## Instrucciones
Transcribe sin cambios las líneas de los registros que van desde la que contiene "柠檬酸盐 (13, 154)" hasta el final de los registros, ambas incluidas.

## Datos a procesar
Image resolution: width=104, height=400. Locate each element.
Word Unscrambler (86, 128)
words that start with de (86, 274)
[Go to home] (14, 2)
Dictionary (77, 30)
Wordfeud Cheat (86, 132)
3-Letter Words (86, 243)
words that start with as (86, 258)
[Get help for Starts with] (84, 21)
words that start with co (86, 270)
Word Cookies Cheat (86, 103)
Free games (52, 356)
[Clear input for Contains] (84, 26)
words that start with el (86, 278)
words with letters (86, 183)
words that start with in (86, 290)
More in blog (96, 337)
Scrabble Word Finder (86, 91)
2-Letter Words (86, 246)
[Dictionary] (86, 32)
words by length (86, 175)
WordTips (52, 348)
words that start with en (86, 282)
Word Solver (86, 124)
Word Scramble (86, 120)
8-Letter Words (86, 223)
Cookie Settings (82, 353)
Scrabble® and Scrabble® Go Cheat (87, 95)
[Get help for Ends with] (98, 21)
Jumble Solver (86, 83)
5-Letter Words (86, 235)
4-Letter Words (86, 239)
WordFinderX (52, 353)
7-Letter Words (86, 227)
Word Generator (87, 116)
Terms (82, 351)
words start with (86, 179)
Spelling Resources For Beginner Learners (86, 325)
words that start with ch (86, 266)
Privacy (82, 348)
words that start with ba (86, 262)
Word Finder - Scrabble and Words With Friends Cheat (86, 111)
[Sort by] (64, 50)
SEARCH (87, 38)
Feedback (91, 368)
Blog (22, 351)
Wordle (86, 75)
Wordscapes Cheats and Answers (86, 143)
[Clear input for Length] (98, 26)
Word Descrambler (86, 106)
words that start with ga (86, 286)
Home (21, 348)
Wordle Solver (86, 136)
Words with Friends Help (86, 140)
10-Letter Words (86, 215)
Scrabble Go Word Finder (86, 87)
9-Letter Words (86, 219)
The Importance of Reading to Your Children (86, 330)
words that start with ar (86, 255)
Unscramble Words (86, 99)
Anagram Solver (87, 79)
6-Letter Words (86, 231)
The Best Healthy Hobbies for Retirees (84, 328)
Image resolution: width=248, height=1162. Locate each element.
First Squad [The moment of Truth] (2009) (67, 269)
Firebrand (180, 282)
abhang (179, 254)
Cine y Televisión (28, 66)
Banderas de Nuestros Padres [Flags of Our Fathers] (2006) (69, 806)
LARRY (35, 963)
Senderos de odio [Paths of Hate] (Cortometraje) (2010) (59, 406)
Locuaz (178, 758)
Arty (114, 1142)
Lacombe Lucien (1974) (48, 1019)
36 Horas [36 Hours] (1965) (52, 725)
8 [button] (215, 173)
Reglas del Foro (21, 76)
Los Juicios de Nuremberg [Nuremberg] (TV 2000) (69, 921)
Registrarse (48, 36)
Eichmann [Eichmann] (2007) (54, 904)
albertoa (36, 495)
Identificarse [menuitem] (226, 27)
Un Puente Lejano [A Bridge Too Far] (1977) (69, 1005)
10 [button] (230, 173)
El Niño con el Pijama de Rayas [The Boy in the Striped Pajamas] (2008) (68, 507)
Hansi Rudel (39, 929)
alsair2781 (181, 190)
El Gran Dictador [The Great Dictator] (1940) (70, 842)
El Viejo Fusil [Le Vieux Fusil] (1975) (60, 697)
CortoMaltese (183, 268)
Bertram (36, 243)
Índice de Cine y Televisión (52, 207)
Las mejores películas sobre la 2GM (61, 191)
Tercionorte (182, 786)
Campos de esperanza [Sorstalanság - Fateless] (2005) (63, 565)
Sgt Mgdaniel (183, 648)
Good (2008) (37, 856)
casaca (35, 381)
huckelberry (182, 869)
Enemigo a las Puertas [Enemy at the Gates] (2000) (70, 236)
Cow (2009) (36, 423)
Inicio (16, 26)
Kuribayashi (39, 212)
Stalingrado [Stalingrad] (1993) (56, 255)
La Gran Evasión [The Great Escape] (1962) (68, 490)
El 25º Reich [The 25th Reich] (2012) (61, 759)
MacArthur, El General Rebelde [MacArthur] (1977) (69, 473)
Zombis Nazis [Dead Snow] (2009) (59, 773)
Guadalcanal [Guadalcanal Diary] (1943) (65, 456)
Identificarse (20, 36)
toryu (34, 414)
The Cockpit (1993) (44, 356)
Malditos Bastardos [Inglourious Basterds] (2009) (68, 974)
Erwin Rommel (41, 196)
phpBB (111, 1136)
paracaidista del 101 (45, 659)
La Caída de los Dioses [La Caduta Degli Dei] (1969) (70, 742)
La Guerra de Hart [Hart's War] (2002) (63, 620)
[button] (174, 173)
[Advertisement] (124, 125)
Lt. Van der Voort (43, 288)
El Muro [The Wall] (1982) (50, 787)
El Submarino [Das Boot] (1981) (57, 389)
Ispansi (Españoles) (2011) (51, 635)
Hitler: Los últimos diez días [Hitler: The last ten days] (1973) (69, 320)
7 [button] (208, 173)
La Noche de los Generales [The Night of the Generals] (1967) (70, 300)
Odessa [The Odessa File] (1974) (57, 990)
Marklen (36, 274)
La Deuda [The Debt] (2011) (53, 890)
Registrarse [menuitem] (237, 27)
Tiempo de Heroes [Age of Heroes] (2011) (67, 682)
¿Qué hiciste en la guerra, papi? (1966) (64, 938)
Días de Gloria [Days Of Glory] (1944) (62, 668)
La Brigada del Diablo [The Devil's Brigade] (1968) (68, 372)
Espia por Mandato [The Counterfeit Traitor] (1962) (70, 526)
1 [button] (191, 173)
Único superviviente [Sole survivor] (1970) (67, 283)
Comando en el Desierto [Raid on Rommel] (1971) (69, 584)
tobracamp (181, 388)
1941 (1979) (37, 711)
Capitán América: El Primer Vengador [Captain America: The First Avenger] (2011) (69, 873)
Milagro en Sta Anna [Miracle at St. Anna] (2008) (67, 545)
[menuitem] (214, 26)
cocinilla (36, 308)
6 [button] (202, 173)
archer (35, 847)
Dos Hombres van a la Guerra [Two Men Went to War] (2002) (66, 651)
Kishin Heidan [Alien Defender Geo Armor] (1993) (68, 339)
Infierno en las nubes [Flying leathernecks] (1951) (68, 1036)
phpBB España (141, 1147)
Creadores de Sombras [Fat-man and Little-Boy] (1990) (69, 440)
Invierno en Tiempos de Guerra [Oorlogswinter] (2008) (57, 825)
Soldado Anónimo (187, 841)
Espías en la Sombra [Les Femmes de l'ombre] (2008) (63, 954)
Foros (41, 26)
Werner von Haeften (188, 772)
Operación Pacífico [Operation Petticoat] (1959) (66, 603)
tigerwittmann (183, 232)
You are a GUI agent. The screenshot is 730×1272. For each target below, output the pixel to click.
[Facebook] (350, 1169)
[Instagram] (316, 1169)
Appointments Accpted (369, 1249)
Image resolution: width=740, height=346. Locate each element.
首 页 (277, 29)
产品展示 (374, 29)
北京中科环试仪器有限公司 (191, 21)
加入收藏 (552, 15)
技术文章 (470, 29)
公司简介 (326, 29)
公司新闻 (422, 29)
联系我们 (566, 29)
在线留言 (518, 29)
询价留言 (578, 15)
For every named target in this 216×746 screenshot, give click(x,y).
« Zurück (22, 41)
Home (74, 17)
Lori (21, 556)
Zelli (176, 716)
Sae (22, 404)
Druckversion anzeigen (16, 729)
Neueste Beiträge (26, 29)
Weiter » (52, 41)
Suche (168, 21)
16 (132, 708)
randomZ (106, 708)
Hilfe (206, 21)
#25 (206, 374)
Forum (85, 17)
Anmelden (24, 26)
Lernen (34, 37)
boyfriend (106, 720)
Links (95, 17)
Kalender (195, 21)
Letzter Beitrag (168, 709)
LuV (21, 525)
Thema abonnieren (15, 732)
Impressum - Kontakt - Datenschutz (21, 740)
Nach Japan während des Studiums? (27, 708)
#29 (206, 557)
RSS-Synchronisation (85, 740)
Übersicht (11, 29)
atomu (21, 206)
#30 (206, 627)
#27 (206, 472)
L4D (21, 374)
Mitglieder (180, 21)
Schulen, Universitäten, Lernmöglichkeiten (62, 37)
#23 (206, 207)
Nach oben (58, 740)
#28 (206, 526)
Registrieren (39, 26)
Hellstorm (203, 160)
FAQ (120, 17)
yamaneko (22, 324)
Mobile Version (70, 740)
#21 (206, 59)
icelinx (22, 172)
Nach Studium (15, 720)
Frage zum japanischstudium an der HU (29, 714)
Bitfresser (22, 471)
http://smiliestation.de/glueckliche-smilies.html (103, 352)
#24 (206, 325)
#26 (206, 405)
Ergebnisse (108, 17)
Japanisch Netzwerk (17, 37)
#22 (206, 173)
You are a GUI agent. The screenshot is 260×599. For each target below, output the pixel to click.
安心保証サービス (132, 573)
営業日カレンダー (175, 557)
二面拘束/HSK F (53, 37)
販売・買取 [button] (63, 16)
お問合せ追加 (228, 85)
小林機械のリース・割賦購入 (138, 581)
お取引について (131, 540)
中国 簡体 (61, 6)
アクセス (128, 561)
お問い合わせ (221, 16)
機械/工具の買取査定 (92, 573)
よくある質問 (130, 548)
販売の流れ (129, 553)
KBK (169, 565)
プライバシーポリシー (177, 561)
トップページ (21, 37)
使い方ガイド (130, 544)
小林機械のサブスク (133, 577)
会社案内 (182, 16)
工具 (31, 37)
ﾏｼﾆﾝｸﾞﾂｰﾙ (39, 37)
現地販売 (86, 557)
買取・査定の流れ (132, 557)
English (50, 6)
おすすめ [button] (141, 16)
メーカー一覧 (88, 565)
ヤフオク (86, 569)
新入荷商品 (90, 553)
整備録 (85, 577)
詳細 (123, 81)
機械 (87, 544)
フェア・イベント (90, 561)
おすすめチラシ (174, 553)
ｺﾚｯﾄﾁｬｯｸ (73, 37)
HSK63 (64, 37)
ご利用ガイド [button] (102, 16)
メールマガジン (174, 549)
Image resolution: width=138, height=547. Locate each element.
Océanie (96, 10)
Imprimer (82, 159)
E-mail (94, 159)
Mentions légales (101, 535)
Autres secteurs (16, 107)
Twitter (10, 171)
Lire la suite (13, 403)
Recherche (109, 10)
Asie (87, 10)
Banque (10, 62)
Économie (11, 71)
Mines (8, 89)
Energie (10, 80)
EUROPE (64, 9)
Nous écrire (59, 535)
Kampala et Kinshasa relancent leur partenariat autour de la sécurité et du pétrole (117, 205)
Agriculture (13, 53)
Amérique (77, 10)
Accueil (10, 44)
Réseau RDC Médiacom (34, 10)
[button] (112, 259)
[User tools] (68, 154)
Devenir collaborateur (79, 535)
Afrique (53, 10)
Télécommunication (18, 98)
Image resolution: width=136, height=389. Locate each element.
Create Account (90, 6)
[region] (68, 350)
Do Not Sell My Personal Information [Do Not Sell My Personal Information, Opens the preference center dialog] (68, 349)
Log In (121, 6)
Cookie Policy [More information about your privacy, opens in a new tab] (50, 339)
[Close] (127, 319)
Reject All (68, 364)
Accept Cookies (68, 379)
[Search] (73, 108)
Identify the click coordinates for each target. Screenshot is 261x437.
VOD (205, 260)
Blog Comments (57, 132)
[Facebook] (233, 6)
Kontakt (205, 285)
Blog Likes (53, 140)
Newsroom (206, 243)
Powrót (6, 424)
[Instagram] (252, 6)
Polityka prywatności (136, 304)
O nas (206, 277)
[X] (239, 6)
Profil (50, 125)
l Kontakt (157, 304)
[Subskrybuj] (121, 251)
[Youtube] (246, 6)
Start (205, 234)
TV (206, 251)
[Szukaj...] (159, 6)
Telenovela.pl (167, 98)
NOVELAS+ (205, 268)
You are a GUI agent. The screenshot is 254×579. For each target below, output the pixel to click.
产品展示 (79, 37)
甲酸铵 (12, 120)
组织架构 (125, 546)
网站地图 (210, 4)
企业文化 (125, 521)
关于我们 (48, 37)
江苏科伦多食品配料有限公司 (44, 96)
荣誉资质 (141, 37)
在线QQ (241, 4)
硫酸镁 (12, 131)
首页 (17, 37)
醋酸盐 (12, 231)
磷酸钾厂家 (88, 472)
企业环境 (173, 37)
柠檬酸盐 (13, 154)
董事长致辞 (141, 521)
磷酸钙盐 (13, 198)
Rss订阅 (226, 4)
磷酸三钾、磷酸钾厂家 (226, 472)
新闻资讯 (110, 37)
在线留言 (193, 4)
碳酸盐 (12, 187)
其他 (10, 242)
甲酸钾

## Resultado
柠檬酸盐 (13, 154)
董事长致辞 (141, 521)
磷酸钙盐 (13, 198)
Rss订阅 (226, 4)
磷酸三钾、磷酸钾厂家 (226, 472)
新闻资讯 (110, 37)
在线留言 (193, 4)
碳酸盐 (12, 187)
其他 (10, 242)
甲酸钾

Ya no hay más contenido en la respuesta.